For small stuff the Cameo by Graphtec has the optic eye.
So I guess that is the lowest price one and by a good name Graphtec. Hmmmmm I get Roland hates that. The craft people are eating that thing up.


----------



## SilentPenguin (Nov 29, 2011)

sben763 said:


> I use sign blazer and in trial mode is doesn't contour cut. I have a work around for the trail mode. I have only used the contour cut about 5 times. I simply just don't do much print and cut. I have never even used the sure cuts a lot although I have it.

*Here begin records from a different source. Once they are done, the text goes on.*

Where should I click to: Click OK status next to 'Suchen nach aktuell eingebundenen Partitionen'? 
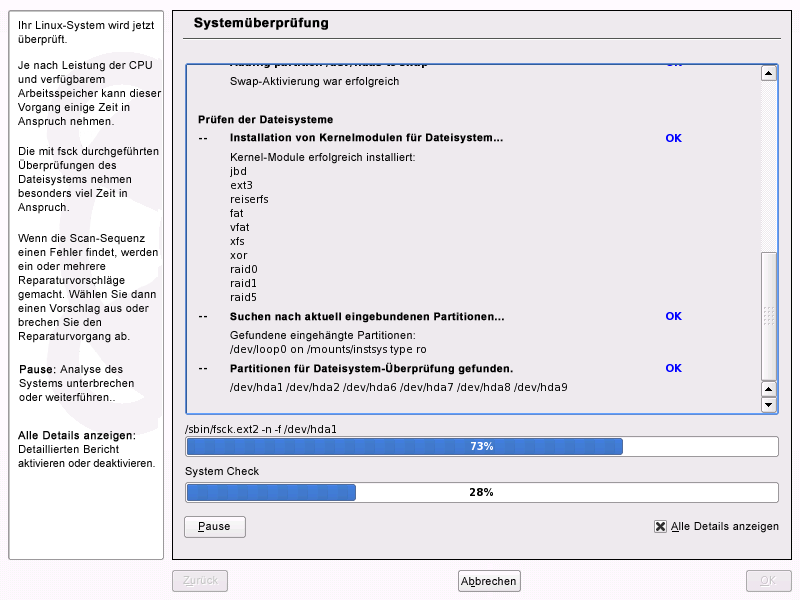[x=673, y=316]
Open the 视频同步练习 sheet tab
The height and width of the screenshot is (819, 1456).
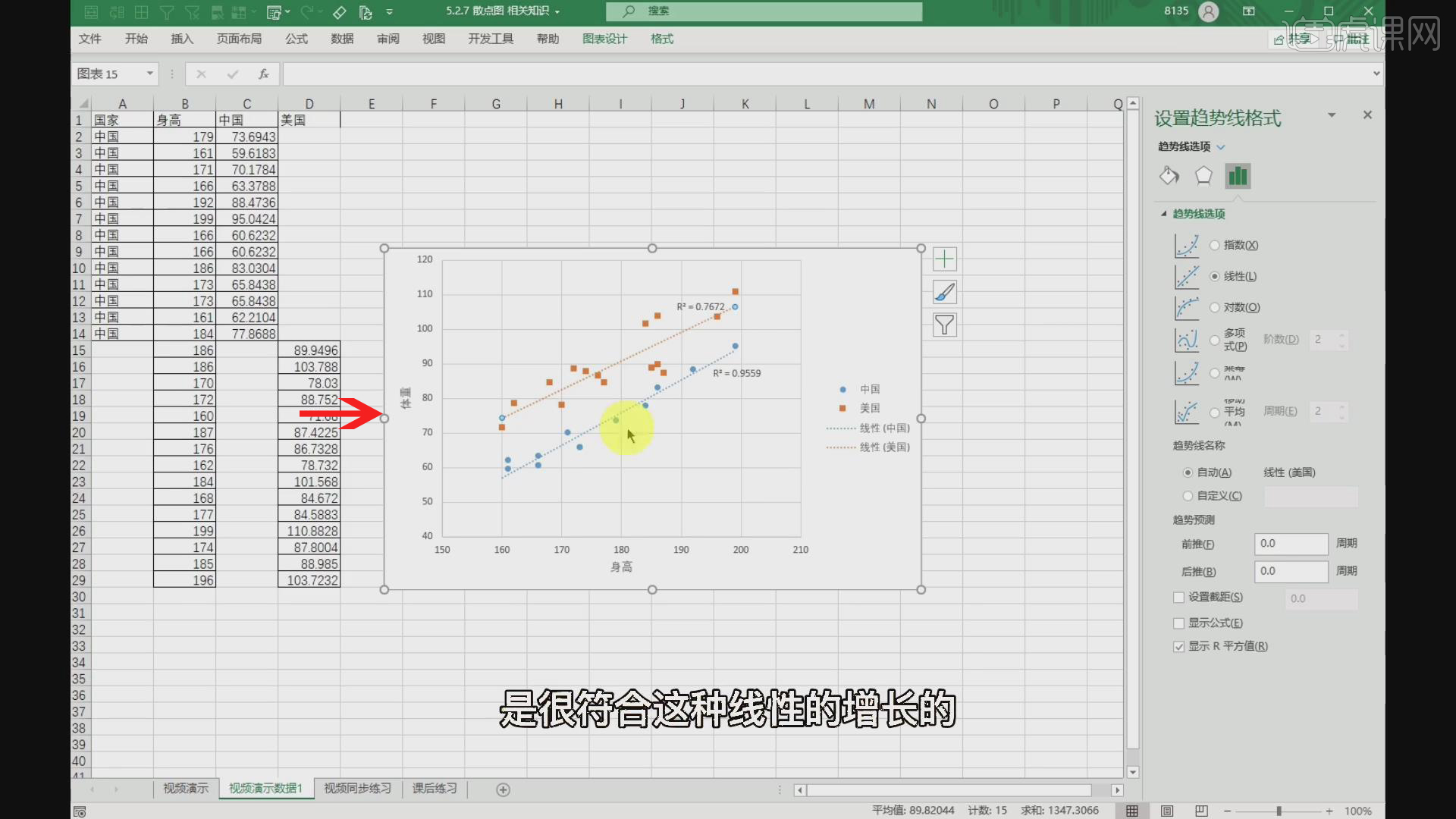(x=357, y=789)
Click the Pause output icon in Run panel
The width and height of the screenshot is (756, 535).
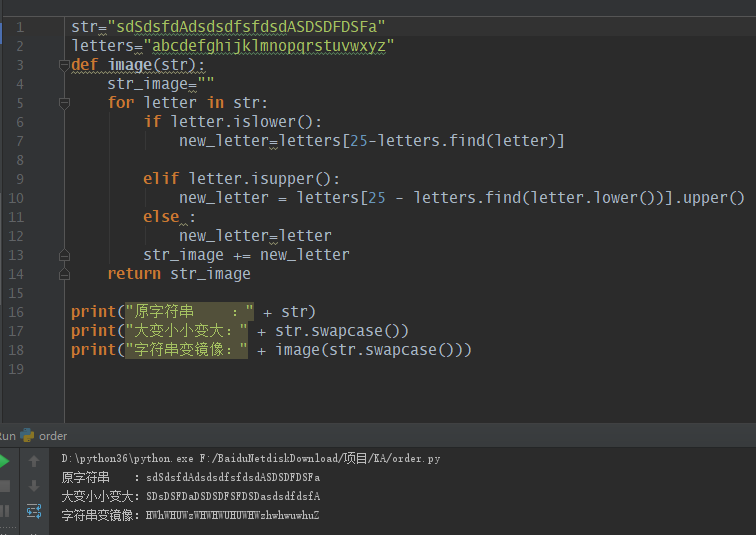click(5, 510)
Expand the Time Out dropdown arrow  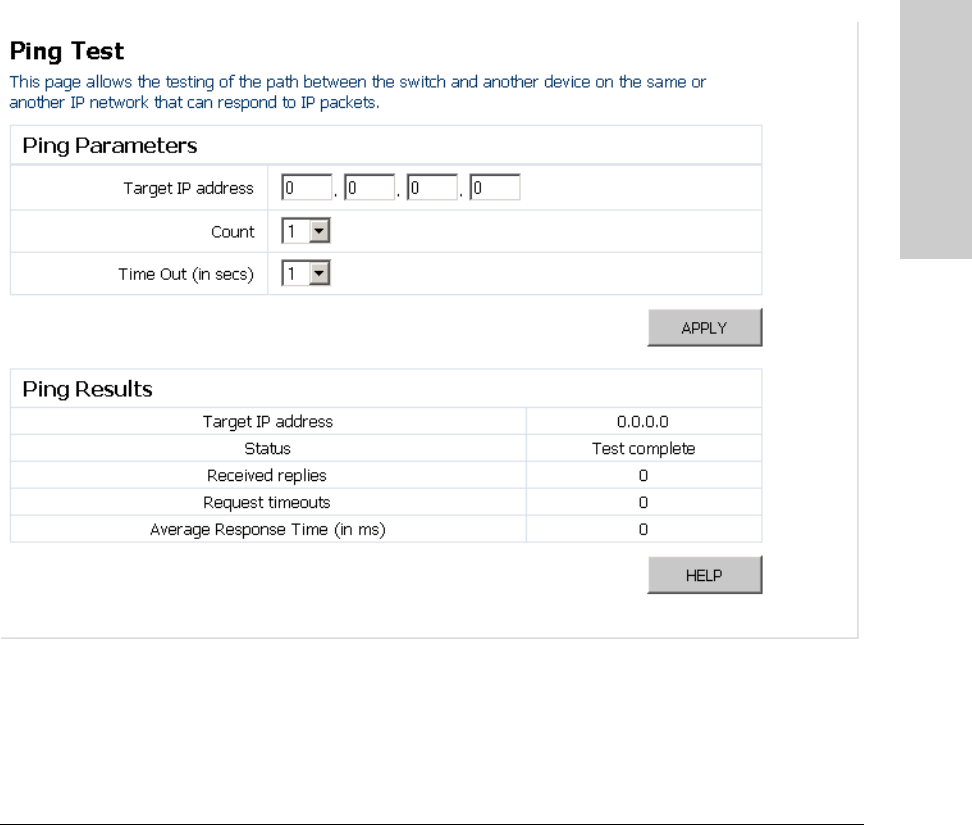[319, 273]

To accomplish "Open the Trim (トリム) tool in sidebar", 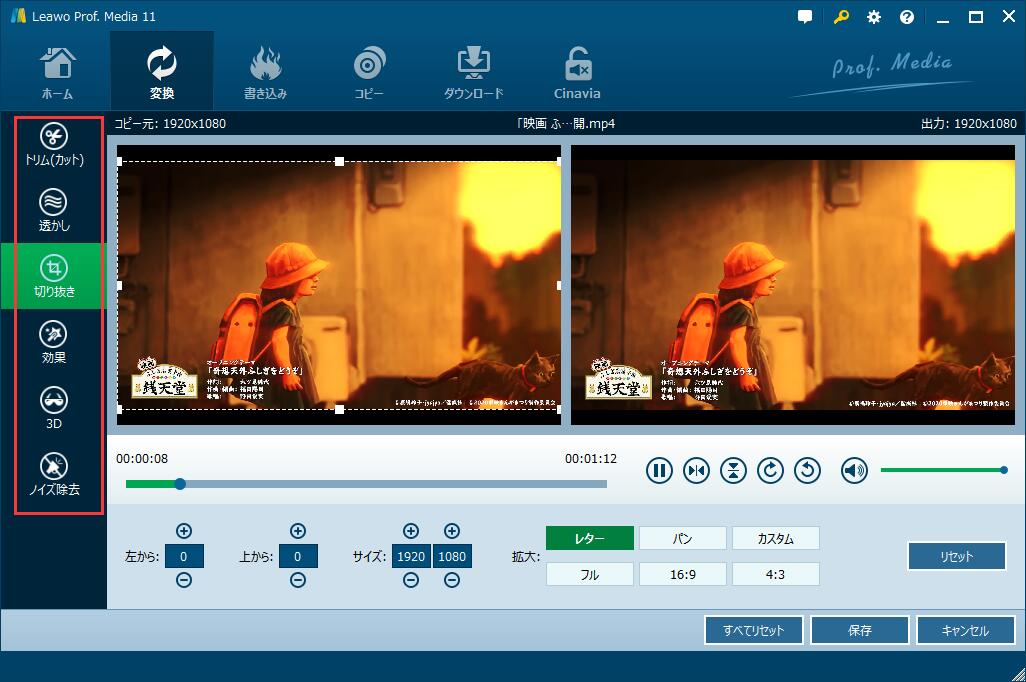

Ah im smellin what ya sellin  

As long as it does the job!


----------



## elcielo (Jan 20, 2012)

Another endorsement for the Silhouette Cameo.


----------



## videorov (Aug 26, 2007)

Yea it looks like I may go the Cameo way myself for what I want to do, it should work fine.
I have rolls of vinyl, and flock from my last cutter which was a standard 24" wide cutter.
I will just cut a length off the rolls to fit the machine. Should work fine for shirts stuff and small
vinyl signs for my garden etc. I won't do much cutting for shirts with this new exact print laser
transfer paper, no need to contour cut that stuff. I have always wanted a optic eye cutter and 
at a great price this Graphtec Cameo is the ticket looks like. Im not a sign shop
My custom T-shirts will be self weed laser nowadays.


----------



## plan b (Feb 21, 2007)

You guys know that this thread is 2 years old?


----------



## videorov (Aug 26, 2007)

The thread is old the info is new.


----------